## Work instructions
What you write should match, word for word, the lines from the one containing "This screenshot has height=489, width=530." through the end of the data, with no pictures.

## Records for processing
BEGIN
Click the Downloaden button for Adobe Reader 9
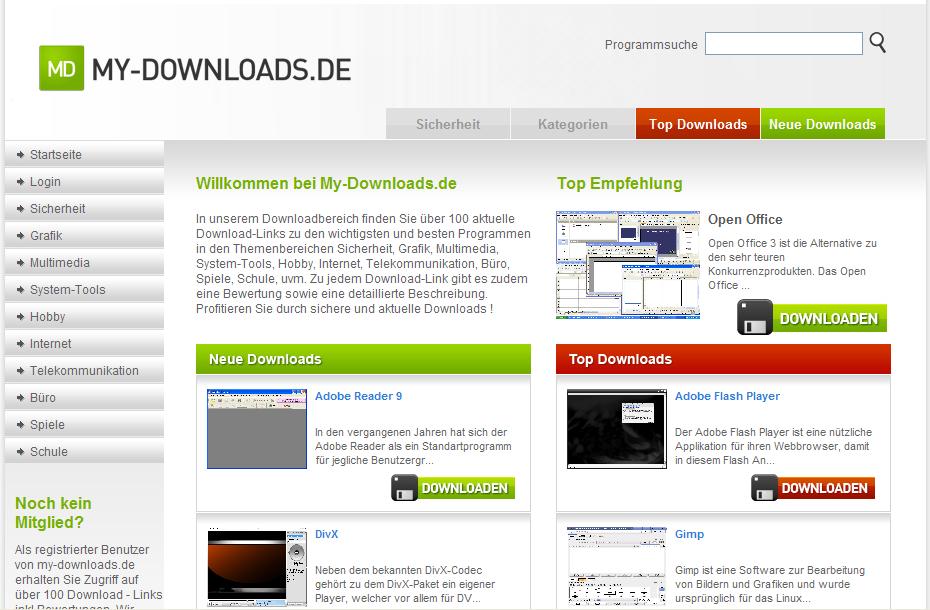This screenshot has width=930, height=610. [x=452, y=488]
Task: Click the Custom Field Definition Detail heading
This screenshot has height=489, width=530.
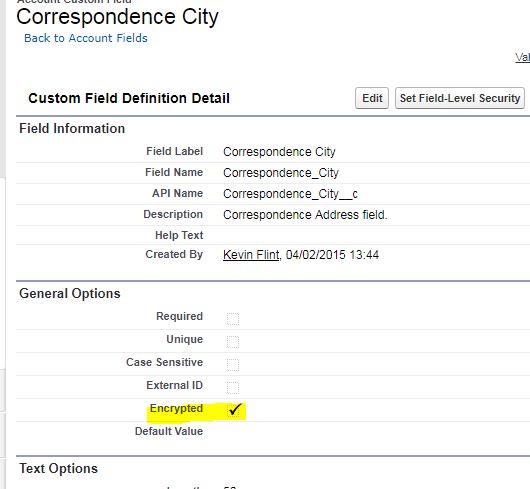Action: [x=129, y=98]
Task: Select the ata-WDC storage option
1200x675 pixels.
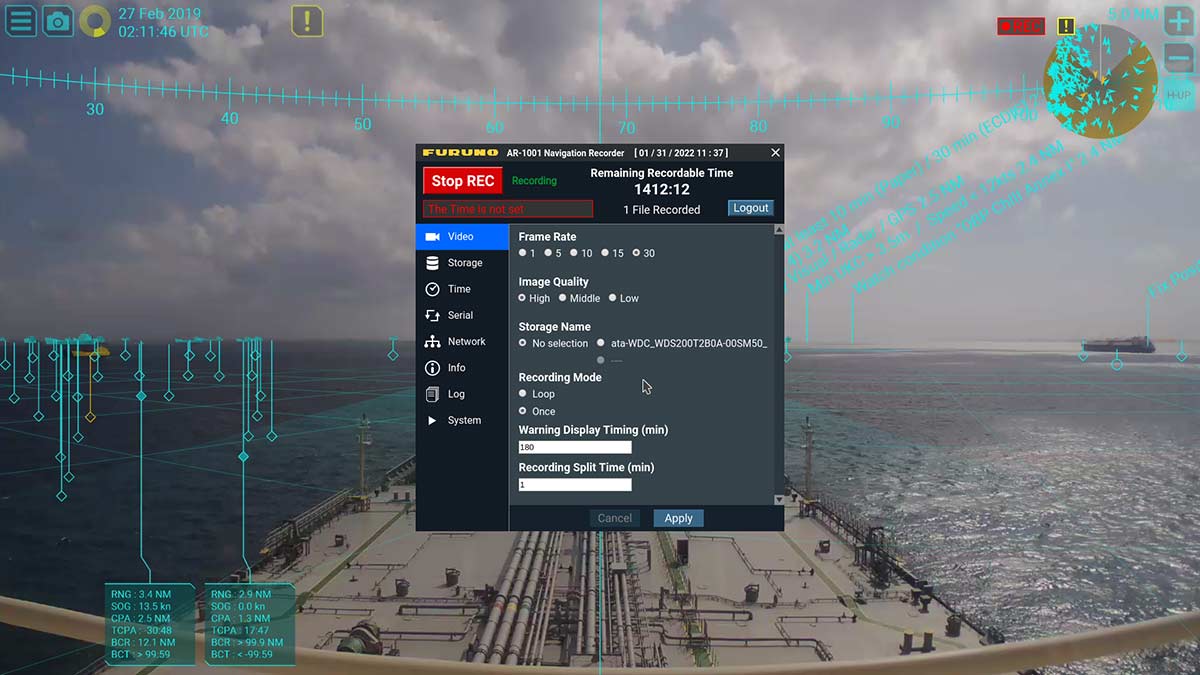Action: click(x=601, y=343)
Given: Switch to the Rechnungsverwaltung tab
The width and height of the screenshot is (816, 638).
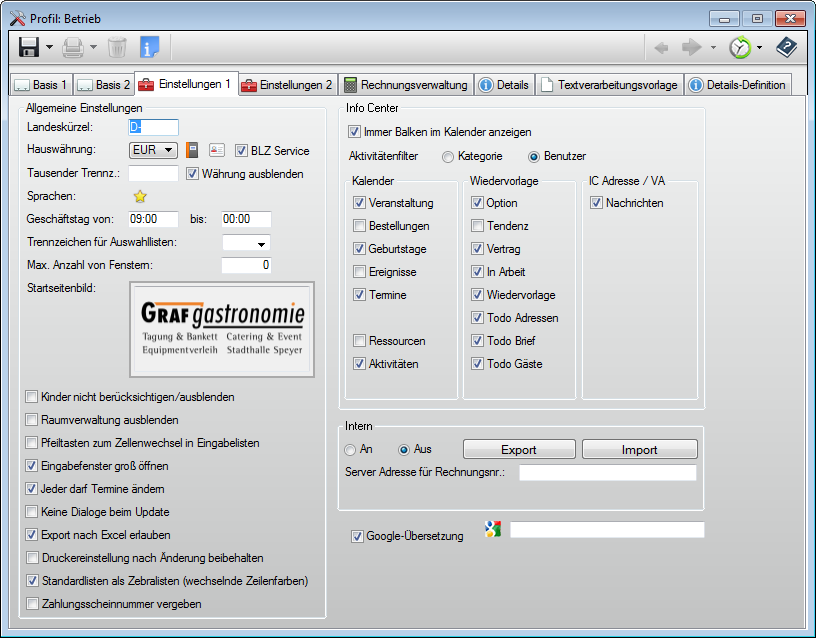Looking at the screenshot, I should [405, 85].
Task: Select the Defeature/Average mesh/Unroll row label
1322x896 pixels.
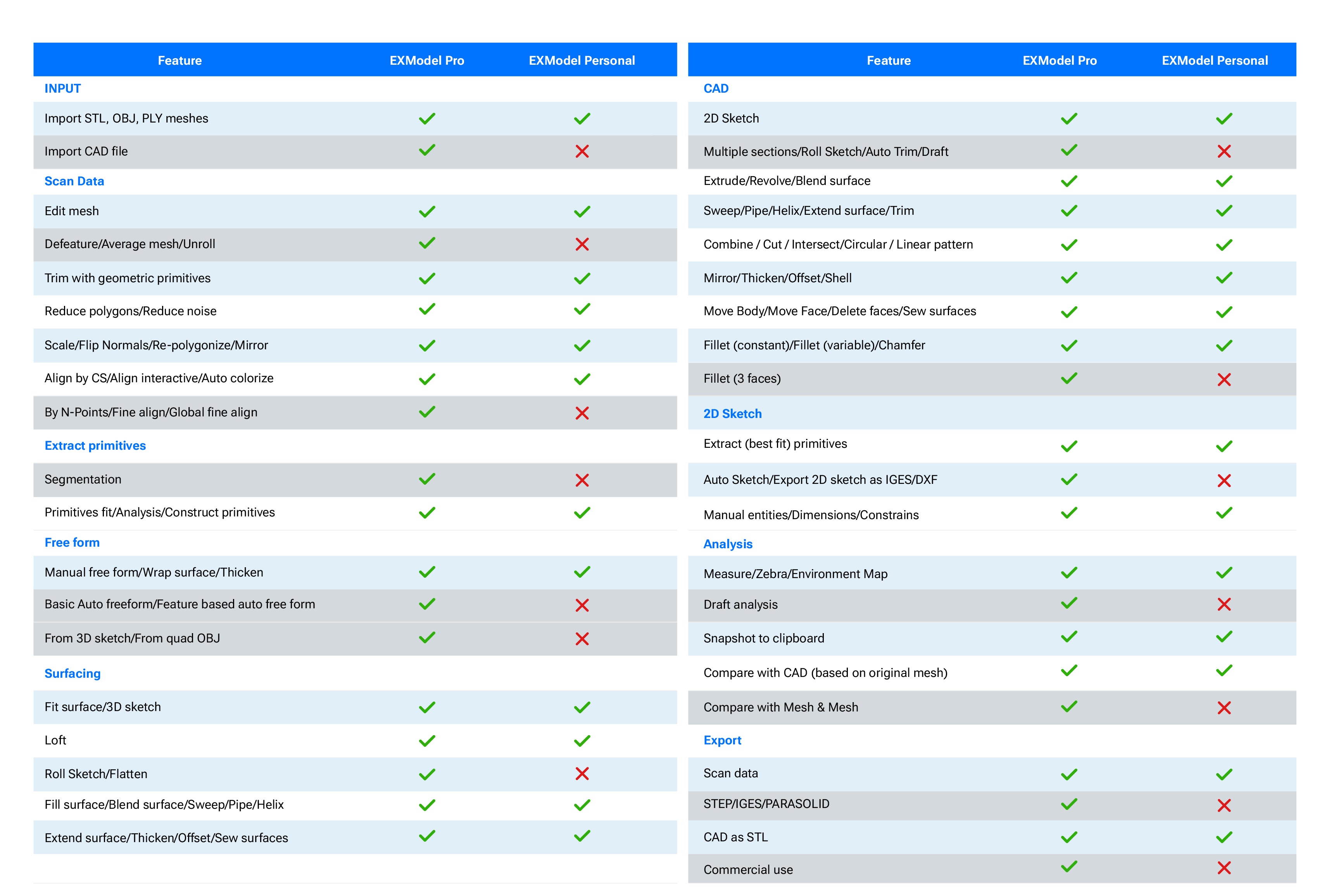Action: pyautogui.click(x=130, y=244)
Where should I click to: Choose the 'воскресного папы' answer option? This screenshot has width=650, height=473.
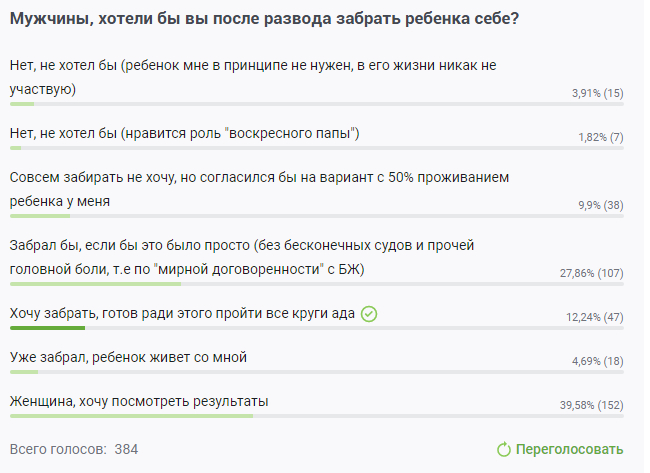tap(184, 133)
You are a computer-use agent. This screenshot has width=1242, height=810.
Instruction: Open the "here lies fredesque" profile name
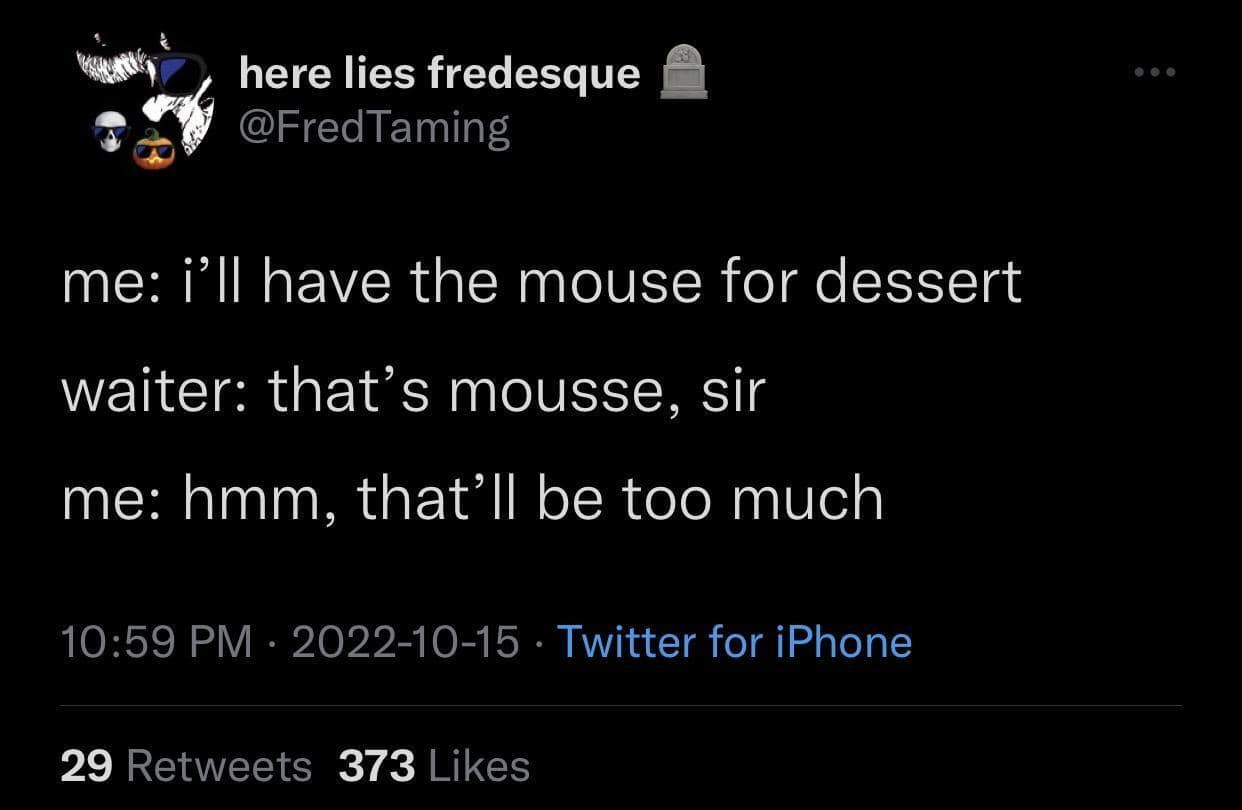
END
## Exercise response
This screenshot has height=489, width=530.
Action: [x=129, y=98]
Task: Select the ata-WDC storage option
1200x675 pixels.
Action: click(x=601, y=343)
Given: Switch to the Rechnungsverwaltung tab
The width and height of the screenshot is (816, 638).
Looking at the screenshot, I should [405, 85].
Task: Select the Defeature/Average mesh/Unroll row label
1322x896 pixels.
Action: pyautogui.click(x=130, y=244)
Where should I click to: Choose the 'воскресного папы' answer option? This screenshot has width=650, height=473.
tap(184, 133)
You are a computer-use agent. This screenshot has width=1242, height=810.
Instruction: Open the "here lies fredesque" profile name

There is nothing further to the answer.